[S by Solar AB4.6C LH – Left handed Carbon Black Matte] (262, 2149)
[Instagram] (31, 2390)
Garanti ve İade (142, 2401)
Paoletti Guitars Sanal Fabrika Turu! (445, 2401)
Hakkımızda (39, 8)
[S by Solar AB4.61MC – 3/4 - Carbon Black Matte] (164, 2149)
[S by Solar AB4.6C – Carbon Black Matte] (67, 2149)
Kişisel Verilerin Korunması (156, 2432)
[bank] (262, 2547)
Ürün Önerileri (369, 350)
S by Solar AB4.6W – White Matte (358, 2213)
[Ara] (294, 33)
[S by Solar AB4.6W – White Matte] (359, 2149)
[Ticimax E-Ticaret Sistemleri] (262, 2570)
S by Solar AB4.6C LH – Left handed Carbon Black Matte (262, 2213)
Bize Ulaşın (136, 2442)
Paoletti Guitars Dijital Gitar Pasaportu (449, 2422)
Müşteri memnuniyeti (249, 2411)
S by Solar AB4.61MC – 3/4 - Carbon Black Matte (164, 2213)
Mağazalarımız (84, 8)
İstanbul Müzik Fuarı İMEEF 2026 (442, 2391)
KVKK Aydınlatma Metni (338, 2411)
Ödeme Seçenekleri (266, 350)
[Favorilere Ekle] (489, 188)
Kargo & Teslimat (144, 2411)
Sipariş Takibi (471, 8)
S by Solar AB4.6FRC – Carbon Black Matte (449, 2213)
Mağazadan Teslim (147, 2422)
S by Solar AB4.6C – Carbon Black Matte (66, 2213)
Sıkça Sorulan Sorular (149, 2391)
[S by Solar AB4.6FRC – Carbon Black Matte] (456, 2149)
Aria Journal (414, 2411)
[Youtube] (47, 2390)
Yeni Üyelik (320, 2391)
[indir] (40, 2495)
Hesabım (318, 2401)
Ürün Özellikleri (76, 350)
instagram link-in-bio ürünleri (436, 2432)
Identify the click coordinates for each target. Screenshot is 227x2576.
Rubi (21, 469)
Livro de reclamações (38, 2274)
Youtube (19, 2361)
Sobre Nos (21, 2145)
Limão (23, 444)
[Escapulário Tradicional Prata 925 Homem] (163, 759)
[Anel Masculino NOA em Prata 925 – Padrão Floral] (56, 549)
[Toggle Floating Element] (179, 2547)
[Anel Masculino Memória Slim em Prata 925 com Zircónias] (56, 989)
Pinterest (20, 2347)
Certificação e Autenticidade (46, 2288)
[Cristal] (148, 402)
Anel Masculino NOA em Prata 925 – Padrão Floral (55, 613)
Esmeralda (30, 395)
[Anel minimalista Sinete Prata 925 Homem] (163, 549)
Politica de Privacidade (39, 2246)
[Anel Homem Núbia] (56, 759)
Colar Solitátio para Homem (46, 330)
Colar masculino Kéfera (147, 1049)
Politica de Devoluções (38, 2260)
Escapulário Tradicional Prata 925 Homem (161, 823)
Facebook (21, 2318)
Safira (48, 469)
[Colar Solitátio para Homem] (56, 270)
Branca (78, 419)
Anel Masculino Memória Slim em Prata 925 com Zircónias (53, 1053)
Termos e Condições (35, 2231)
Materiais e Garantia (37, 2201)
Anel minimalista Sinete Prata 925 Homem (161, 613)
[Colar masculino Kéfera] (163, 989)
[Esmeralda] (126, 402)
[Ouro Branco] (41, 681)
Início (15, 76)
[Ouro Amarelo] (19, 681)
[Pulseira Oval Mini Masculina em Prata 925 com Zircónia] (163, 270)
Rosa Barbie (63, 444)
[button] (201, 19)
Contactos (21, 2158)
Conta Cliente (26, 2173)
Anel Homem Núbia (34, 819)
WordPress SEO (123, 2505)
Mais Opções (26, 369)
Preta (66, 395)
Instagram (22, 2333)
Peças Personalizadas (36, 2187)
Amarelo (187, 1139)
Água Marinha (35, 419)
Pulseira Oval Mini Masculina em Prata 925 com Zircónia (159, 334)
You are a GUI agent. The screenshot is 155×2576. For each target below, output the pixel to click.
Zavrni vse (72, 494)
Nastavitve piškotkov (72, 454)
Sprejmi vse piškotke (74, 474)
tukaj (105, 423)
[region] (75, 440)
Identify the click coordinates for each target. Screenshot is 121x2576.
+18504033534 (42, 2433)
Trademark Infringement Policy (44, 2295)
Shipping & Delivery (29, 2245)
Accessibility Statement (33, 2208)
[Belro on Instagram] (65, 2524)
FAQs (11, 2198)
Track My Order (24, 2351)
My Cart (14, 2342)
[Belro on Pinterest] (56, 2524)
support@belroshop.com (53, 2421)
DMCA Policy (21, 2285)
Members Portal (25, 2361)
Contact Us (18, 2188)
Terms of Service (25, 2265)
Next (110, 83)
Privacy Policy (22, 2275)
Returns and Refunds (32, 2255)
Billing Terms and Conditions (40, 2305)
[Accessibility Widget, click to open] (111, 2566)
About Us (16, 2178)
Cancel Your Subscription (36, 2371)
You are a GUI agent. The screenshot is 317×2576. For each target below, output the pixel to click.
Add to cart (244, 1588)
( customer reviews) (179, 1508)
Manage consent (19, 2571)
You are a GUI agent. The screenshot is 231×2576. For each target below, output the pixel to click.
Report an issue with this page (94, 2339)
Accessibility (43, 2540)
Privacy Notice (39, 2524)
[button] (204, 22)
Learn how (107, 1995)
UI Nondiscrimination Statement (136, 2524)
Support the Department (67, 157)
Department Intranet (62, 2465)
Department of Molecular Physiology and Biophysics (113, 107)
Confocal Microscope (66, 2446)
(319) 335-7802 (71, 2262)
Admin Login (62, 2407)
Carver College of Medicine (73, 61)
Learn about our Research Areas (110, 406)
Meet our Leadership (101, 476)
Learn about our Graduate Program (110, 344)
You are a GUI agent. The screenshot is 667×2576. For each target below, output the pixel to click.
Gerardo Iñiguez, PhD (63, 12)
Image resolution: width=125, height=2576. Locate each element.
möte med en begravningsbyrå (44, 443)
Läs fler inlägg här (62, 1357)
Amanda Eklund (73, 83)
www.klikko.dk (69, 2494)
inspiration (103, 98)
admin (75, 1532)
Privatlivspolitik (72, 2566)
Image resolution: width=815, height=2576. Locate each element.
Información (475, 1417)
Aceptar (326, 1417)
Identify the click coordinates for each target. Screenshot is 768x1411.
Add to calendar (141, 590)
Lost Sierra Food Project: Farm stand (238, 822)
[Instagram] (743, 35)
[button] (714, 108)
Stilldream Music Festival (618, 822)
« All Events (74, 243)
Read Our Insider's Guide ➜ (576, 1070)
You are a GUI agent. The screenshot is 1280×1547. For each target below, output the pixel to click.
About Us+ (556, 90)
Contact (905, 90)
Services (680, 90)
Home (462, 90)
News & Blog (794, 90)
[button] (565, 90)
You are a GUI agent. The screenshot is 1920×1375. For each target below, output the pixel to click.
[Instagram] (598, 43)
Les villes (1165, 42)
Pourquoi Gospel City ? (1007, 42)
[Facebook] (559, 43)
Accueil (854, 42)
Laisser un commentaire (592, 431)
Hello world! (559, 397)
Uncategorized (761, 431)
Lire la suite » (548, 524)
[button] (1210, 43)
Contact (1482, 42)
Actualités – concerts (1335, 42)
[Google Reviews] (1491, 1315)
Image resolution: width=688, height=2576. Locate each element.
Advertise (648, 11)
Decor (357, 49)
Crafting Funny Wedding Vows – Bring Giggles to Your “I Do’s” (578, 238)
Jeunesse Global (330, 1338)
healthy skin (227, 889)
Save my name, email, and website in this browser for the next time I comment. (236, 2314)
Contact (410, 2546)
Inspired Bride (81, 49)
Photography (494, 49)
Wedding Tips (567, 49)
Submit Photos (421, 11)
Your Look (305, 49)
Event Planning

* * * *

When copying the data above, please keep exactly the lines from its first line through the line with "Branca (78, 419)", both ends included, and drop the rest.

[S by Solar AB4.6C LH – Left handed Carbon Black Matte] (262, 2149)
[Instagram] (31, 2390)
Garanti ve İade (142, 2401)
Paoletti Guitars Sanal Fabrika Turu! (445, 2401)
Hakkımızda (39, 8)
[S by Solar AB4.61MC – 3/4 - Carbon Black Matte] (164, 2149)
[S by Solar AB4.6C – Carbon Black Matte] (67, 2149)
Kişisel Verilerin Korunması (156, 2432)
[bank] (262, 2547)
Ürün Önerileri (369, 350)
S by Solar AB4.6W – White Matte (358, 2213)
[Ara] (294, 33)
[S by Solar AB4.6W – White Matte] (359, 2149)
[Ticimax E-Ticaret Sistemleri] (262, 2570)
S by Solar AB4.6C LH – Left handed Carbon Black Matte (262, 2213)
Bize Ulaşın (136, 2442)
Paoletti Guitars Dijital Gitar Pasaportu (449, 2422)
Müşteri memnuniyeti (249, 2411)
S by Solar AB4.61MC – 3/4 - Carbon Black Matte (164, 2213)
Mağazalarımız (84, 8)
İstanbul Müzik Fuarı İMEEF 2026 (442, 2391)
KVKK Aydınlatma Metni (338, 2411)
Ödeme Seçenekleri (266, 350)
[Favorilere Ekle] (489, 188)
Kargo & Teslimat (144, 2411)
Sipariş Takibi (471, 8)
S by Solar AB4.6FRC – Carbon Black Matte (449, 2213)
Mağazadan Teslim (147, 2422)
S by Solar AB4.6C – Carbon Black Matte (66, 2213)
Sıkça Sorulan Sorular (149, 2391)
[S by Solar AB4.6FRC – Carbon Black Matte] (456, 2149)
Aria Journal (414, 2411)
[Youtube] (47, 2390)
Yeni Üyelik (320, 2391)
[indir] (40, 2495)
Hesabım (318, 2401)
Ürün Özellikleri (76, 350)
instagram link-in-bio ürünleri (436, 2432)
Identify the click coordinates for each target. Screenshot is 227x2576.
Rubi (21, 469)
Livro de reclamações (38, 2274)
Youtube (19, 2361)
Sobre Nos (21, 2145)
Limão (23, 444)
[Escapulário Tradicional Prata 925 Homem] (163, 759)
[Anel Masculino NOA em Prata 925 – Padrão Floral] (56, 549)
[Toggle Floating Element] (179, 2547)
[Anel Masculino Memória Slim em Prata 925 com Zircónias] (56, 989)
Pinterest (20, 2347)
Certificação e Autenticidade (46, 2288)
[Cristal] (148, 402)
Anel Masculino NOA em Prata 925 – Padrão Floral (55, 613)
Esmeralda (30, 395)
[Anel minimalista Sinete Prata 925 Homem] (163, 549)
Politica de Privacidade (39, 2246)
[Anel Homem Núbia] (56, 759)
Colar Solitátio para Homem (46, 330)
Colar masculino Kéfera (147, 1049)
Politica de Devoluções (38, 2260)
Escapulário Tradicional Prata 925 Homem (161, 823)
Facebook (21, 2318)
Safira (48, 469)
[Colar Solitátio para Homem] (56, 270)
Branca (78, 419)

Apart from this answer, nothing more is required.